ANALYZIS OF THE EPIDEMIOLOGY OF CYSTIC FIBROSIS AND THE APPLICATION OF MOLECULAR DIAGNOSTIC IN BRAZIL FROM 2009 TO 2018

Abstract

Cystic Fibrosis is characterized by a mutation in the Cystic Fibrosis Transmembrane Conductance Regulator (CFTR) gene, causing changes in the chloride channel, which increases mucus viscosity and causes different clinical manifestations. The current study analyzes the epidemiology of Cystic Fibrosis and the application of molecular diagnostic in Brazil.
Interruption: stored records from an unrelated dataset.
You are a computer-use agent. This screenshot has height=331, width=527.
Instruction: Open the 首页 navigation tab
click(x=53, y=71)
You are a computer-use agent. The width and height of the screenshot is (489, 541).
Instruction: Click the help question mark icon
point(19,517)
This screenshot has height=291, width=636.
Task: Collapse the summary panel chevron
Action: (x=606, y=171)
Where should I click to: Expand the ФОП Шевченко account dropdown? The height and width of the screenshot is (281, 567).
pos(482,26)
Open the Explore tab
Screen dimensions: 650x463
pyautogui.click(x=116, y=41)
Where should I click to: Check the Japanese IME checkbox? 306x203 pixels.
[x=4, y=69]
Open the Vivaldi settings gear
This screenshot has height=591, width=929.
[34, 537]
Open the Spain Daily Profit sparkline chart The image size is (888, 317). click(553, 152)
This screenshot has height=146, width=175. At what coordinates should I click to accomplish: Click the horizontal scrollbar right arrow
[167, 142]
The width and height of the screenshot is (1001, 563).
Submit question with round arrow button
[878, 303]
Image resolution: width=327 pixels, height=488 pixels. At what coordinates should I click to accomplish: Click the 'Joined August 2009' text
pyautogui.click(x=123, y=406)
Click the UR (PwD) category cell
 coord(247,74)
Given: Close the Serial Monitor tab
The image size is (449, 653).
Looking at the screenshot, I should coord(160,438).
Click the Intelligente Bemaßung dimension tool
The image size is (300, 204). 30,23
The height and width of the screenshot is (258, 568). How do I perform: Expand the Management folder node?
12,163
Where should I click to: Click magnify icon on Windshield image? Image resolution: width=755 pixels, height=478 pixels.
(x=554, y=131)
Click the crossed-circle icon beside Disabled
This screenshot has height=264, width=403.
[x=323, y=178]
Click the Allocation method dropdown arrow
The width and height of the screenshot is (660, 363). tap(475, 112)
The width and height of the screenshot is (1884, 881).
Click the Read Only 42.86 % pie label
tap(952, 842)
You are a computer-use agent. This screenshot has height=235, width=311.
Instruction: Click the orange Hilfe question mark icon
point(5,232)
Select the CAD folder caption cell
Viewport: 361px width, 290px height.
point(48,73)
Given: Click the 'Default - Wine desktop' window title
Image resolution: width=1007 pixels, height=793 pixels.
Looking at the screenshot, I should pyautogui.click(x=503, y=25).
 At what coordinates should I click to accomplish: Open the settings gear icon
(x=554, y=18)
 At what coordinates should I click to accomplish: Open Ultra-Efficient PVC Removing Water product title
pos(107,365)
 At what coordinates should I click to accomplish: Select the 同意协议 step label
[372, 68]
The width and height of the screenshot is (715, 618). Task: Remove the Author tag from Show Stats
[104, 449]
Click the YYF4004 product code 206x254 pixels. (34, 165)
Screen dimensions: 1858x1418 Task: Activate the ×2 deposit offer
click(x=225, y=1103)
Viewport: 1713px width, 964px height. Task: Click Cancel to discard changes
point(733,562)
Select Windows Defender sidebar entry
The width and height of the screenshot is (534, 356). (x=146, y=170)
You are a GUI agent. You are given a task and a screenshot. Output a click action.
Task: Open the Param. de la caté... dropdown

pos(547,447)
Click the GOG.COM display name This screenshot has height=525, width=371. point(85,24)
This was a longitudinal retrospective and quantitative study, that was carried out through data collection through the Grupo Brasileiro de Estudos de Fibrose Cística (GBEFC), plataform of Registro Brasileiro de Fibrose Cística (REBRAFC), whose tabulation of the data was made by Microsoft Office Excel program® 2010, with generation of graphs and tables. The largest number of patients with cystic fibrosis was found in the Southeast and South regions, with prevalence higher in males in all the years studied. Unlike in previous years, in 2017 and 2018 the vast majority of patients affected by the disease underwent some type of molecular test, enabling a reduction in the age at which the diagnosis occurred over the years. Despite this advance, molecular tests are not the standard diagnosis of the disease, although they are more sensitive and specific. This fact shows the need for studies on the genetics of the disease in order to disseminate molecular techniques as a diagnosis and to develop better forms of treatment.